# Task list
[A] From the regulatory summary below, copy the passage that begins at the words "The main objective" and ends after the words "and their goods.".
[B] List every law, not counting decrees, that the regulatory summary below cites by its number and year.

Decree 50/2005, of March 29, which develops  Law 4/2004, of July 1, which Regulates the Modification Process of Existing Activities under Law 3/1998, of  February 27, and amends the Decree 220/2001, of the Management of Manure. DOGC of March 31, 2005.

In compliance with what is established in the Additional Disposition of Law 4/2004, Decree 50/2005 approves a step-by-step program of modification of Law 3/1998.

Decree 50/2005 also develops and makes definitive those dispositions of Law 3/1998 which require it in order to facilitate its application. Thus, the documentation necessary to present to the Administration, the applicable administrative proceeding, the competent entities and administrative agencies and also the specific activities which are subject to the process of adjustment are specified. In Annex 2 of Decree 50/2005, the following is established; the requirements and accreditation procedure for the technical environmental units which are responsible for verifying the documents of environmental evaluation which have to be attached to the request for environmental authorization and for the environmental license.

Finally, and through Additional Dispositions, certain aspects of Decree 220/2001, of August 1, for the Management of Manure, are modified. This amendment is to ensure that the participation of the administrative system for agricultural and cattle activities is harmonized with the systems of prevention and control regulated in Law 3/1998.

Autonomous Region of Navarra. Environmental Protection

Law 4/2005, of March 24, on Intervention for Environmental Protection. BON of April 1, 2005.

The main objective of the Autonomous Law 4/2005 is the regulation of the different ways of administrative intervention of Navarra's Regional Government Bodies for the prevention, reduction and control of pollution and the environmental impact over the atmosphere, water, soil, as well as over the biodiversity, of certain activities, public or private, as a means of reaching the highest possible protection of the environment as a whole.

The scope of Autonomous Law 4/2005 extends to plans, programs, projects and activities, of public or private ownership, included in any one of its annexes, which, at their start, running or execution, may be at risk of altering the conditions of the environment or causing risks exceeding the restrictions established for the environment or the health and safety of persons and their goods.

Thus, Autonomous Law 4/2005 regulates different types of previous environmental control of certain activities, according to its higher or lower environmental affection. In these types of intervention, it is possible to distinguish between authorizations and information or evaluation. The former consists of two types of authorizations from Navarra's Autonomous Regional Government (the integrated environmental authorization and the authorization of environmental restrictions), and of a municipal license of classified activity, all of them complemented by the corresponding authorization or opening license. In view of the latter type of intervention, the projects environmental impact assessment and the plans and programs of environmental strategic evaluation should be highlighted.

Finally, it should also be noted that Law the 4/2005 repeals as many dispositions of equal or inferior range which contradict what is specified on it and, in particular to:

a)     Autonomous Law 16/1989, of December 5 on the control of classified activities for the protection of the environment.

# Source data
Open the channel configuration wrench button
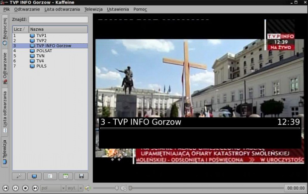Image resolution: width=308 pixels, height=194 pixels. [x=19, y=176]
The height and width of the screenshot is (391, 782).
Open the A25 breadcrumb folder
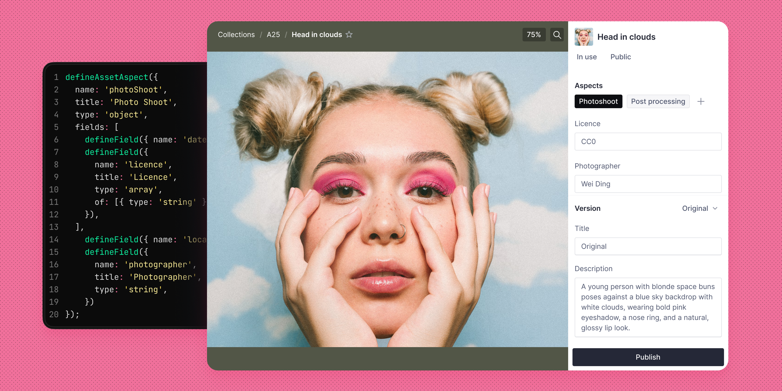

# The answers
[A]
The main objective of the Autonomous Law 4/2005 is the regulation of the different ways of administrative intervention of Navarra's Regional Government Bodies for the prevention, reduction and control of pollution and the environmental impact over the atmosphere, water, soil, as well as over the biodiversity, of certain activities, public or private, as a means of reaching the highest possible protection of the environment as a whole.

The scope of Autonomous Law 4/2005 extends to plans, programs, projects and activities, of public or private ownership, included in any one of its annexes, which, at their start, running or execution, may be at risk of altering the conditions of the environment or causing risks exceeding the restrictions established for the environment or the health and safety of persons and their goods.

[B]
Law 4/2004
Law 3/1998
Law 4/2005
Law 16/1989